Guadalupe no tenía amores para contar. Su corazón no guardaba registro de esos temblores que toman por sorpresa a los humanos, llenándoles de dicha. Era inocente Guadalupe, como los desmemoriados que tienen como única alternativa vivir el momento, sin expectativas, porque simplemente no tienen referencia de otra cosa que no se viva en el instante.

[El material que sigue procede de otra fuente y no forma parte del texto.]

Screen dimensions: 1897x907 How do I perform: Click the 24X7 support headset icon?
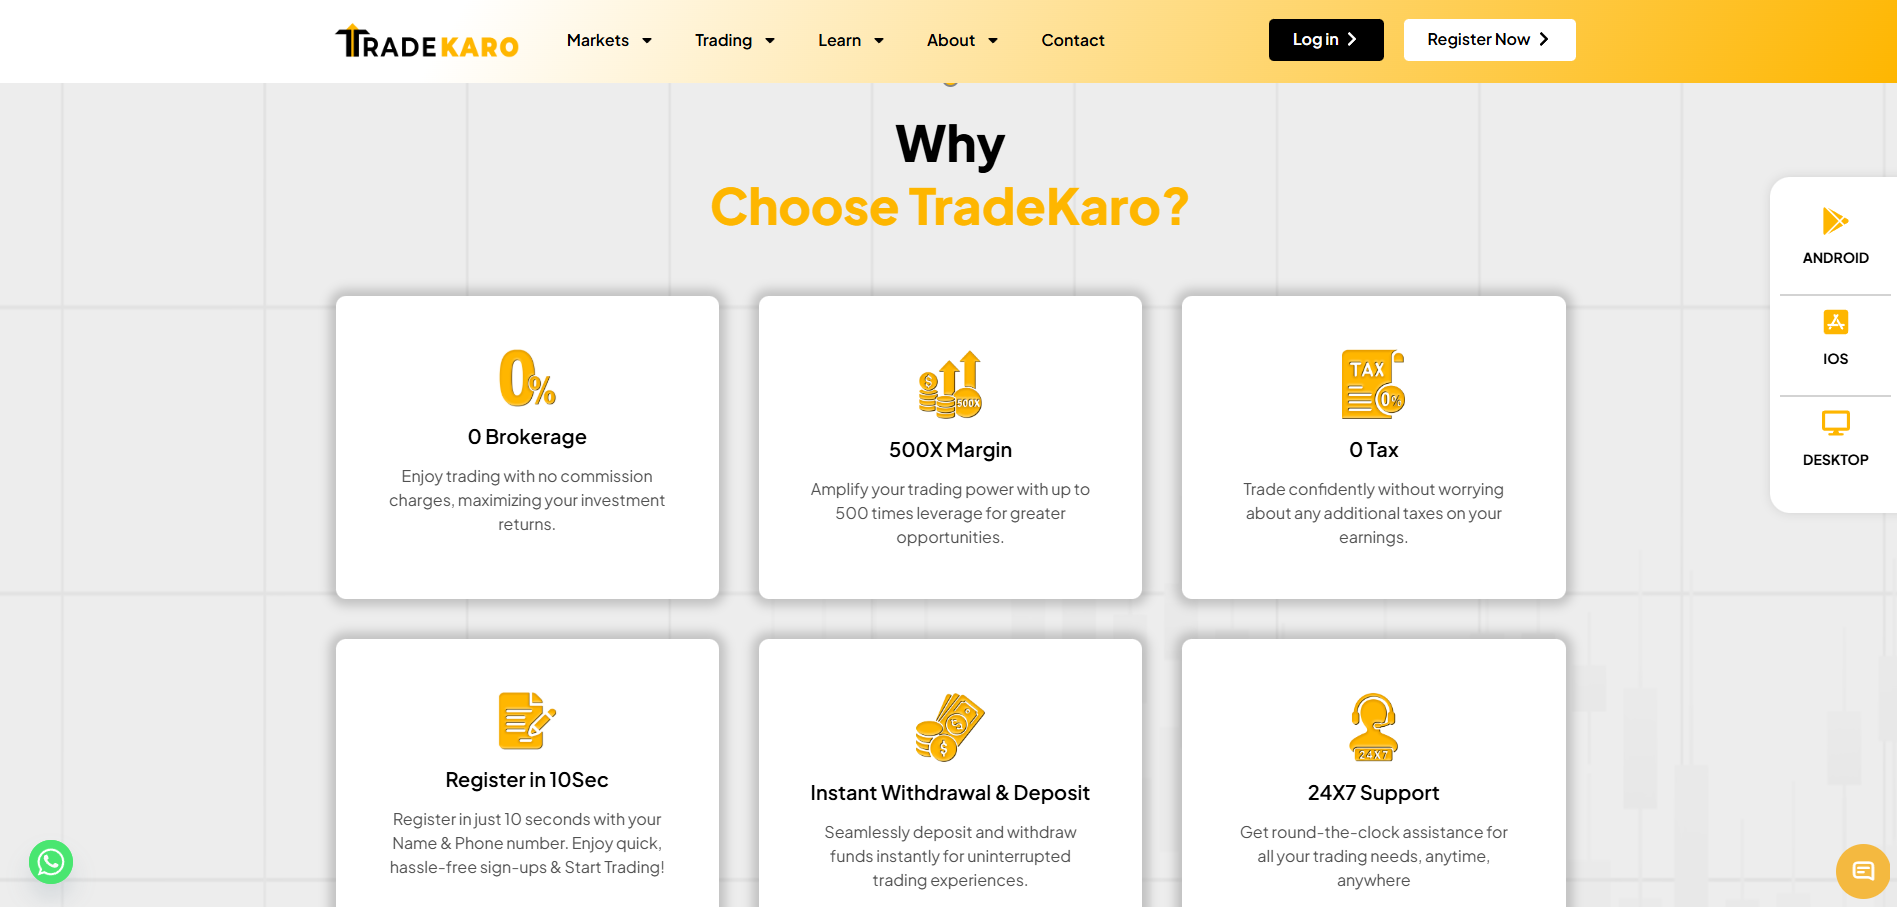click(1373, 727)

Así de pura era Guadalupe. Esta condición hacía de ella una mujer serena pero con una curiosidad casi científica cada vez que le tocaba ver cómo se manifestaba esa energía que moviliza a las personas al querer besarse, por ejemplo, desesperadamente en plena calle.
Cuando regresaba del trabajo, buscaba -como tratando de atrapar un insecto de colores vivos- besos en las plazas, en los vagones más deshabitados del metro, en el espacio que dejan las cortinas de los apartamentos que se divisan desde su ventana.
“Mira, Bartolo”, le decía a su gato mientras tomaba café. “Esos de allá se besan largo, como si supieran que nunca más se volverán a ver. En cambio, la vecina -esa que le pone leche a tu plato cuando me demoro en llegar- le da unos besos a su esposo, como quien le da monedas a un hijo para que se compre algo para merendar”.
“Pero mis favoritos, Bartolo, son los besos de los estudiantes de medicina. Esos besos aletean, dan manotazos, como queriéndose salvar de la muerte. Y es que, de alguna manera, así se conectan con esa cosa etérea que nos mueve y que no tiene nada que ver con la materia que tanto estudian en sus clases de anatomía”.